Right, this is not entirely event based any longer, so there could be some
advantage of an event-based system that we sacrifice. I think that will
be a good tradeoff for the large majority of cases, and will make a good
> > The use of udev-settle is always a pain - for example, if there's a mount
> > point defined on top of an LV, with udev-settle as dependency, we practically
> > wait for all devices to settle. With 'all', I mean even devices which are not
> > block devices and which are not event related to any of that LVM
> > layout and the stack underneath. So simply we could be waiting uselessly and we
> > could increase possibility of a timeout (...for the mount point etc.).

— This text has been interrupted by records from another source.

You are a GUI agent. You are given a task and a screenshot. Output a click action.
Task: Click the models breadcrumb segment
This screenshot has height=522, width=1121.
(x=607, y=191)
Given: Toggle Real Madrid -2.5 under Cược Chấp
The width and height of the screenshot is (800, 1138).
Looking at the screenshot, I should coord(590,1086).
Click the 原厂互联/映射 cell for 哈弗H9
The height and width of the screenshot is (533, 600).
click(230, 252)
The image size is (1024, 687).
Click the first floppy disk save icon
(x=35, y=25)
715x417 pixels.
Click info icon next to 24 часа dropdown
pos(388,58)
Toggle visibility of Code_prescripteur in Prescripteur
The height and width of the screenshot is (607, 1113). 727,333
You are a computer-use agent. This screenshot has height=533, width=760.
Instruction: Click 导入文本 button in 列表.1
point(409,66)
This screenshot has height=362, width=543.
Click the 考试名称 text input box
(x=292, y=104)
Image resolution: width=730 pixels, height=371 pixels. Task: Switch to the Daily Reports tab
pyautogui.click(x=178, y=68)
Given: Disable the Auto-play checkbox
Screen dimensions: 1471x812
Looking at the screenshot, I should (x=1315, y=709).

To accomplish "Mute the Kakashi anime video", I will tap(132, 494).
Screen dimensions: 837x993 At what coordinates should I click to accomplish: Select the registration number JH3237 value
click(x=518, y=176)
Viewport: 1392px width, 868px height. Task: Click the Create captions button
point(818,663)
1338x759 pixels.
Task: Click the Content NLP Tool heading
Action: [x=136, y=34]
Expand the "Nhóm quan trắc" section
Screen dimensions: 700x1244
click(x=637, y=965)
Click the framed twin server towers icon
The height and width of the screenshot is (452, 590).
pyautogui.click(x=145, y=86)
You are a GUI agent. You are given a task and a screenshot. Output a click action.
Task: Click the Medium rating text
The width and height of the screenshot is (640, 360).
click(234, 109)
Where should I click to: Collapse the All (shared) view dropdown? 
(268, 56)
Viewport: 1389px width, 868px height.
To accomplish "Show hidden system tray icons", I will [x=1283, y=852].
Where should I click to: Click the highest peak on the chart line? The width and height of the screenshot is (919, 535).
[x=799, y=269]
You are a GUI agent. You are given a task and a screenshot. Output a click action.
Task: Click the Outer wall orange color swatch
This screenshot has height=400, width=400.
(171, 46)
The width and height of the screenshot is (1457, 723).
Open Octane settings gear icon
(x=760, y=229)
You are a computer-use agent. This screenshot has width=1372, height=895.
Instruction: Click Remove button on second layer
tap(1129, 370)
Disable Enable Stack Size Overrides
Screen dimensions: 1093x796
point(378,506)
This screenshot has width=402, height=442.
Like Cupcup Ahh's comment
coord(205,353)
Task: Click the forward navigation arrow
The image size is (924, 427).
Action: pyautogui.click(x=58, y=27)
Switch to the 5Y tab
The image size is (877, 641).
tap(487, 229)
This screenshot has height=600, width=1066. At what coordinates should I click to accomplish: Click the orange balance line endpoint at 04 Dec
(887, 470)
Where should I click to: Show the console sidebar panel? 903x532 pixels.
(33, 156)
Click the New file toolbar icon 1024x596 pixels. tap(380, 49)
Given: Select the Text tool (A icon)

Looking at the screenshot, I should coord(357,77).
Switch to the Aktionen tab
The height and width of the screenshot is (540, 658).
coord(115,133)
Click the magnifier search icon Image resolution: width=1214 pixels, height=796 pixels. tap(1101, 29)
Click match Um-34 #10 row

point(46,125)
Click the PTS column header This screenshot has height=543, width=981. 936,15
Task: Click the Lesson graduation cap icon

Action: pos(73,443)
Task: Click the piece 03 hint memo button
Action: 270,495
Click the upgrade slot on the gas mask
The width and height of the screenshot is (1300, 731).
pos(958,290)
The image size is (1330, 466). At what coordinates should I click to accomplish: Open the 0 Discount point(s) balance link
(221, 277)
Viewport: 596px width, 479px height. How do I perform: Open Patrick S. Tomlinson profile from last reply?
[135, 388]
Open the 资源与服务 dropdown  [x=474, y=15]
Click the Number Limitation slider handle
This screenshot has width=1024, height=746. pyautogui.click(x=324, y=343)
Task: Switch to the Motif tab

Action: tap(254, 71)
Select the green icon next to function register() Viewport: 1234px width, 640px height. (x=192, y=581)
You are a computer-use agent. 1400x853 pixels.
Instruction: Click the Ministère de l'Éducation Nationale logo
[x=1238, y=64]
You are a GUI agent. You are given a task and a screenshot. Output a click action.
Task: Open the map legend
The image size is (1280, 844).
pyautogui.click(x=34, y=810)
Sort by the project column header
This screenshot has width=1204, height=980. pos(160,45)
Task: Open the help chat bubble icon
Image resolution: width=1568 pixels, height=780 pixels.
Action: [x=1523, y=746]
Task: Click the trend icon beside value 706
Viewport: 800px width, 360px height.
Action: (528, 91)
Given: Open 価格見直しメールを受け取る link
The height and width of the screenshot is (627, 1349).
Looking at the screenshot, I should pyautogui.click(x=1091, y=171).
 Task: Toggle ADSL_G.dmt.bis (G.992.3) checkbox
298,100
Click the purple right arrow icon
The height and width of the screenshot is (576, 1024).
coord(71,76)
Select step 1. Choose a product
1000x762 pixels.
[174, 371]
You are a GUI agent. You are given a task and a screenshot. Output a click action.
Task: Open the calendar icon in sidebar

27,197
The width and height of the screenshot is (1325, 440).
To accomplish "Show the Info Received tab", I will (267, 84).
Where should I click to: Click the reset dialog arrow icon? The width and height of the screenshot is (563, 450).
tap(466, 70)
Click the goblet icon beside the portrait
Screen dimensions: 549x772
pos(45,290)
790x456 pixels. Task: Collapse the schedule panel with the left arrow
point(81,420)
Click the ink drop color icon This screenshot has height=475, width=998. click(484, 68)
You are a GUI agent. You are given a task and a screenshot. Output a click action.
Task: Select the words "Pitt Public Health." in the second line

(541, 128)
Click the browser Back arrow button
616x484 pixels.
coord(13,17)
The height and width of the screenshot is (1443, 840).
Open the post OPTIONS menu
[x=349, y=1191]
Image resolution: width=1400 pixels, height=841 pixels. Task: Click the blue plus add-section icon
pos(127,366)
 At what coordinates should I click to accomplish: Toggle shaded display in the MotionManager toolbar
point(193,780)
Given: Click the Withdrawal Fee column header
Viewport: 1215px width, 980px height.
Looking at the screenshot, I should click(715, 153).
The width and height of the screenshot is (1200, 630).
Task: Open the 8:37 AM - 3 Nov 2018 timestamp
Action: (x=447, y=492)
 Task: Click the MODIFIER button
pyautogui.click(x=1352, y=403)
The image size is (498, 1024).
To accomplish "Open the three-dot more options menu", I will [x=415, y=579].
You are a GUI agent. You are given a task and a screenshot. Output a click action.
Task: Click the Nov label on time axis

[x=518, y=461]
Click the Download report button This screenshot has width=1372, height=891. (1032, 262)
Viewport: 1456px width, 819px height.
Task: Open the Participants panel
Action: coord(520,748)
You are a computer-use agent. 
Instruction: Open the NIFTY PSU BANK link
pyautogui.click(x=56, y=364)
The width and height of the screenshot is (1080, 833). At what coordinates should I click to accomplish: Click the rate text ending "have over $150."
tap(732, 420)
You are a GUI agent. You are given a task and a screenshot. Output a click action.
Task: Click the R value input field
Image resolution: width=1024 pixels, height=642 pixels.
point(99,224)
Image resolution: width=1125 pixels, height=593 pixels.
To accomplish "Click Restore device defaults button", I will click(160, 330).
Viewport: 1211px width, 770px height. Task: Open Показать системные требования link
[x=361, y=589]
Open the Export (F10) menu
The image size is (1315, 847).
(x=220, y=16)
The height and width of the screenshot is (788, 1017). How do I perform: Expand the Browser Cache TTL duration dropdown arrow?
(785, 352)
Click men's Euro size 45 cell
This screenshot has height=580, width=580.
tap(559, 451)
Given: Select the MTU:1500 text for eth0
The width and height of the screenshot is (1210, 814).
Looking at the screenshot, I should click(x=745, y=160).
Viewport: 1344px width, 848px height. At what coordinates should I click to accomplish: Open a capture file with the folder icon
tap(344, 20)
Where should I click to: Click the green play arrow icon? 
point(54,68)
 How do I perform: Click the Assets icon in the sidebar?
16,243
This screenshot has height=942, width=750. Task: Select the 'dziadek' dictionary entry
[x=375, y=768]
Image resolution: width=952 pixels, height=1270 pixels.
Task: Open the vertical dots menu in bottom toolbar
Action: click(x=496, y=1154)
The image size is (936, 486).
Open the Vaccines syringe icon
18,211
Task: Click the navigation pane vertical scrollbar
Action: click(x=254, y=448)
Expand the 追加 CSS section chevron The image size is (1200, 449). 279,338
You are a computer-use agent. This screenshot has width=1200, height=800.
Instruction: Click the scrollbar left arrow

One theoretical advantage of an event-based system is that it reacts
immediately, so you get faster results. In practice it's often anything
but immediate, largely because of extra work and moving parts in the
event-based scheme, processing each event individually. So, the simpler
non-event-based method will often be faster I think, and more robust (all
the moving parts are where things break, so best to minimize them.)
You've filled in some interesting details about udev-settle for me, and it
sounds like there are some ideas forming about an alternative, which would
offer us a better way to switch to event-base-mode. I'd like to be able
to simply replace the systemd-udev-settle dependency with an improved
"new-settle" dependency when that's ready.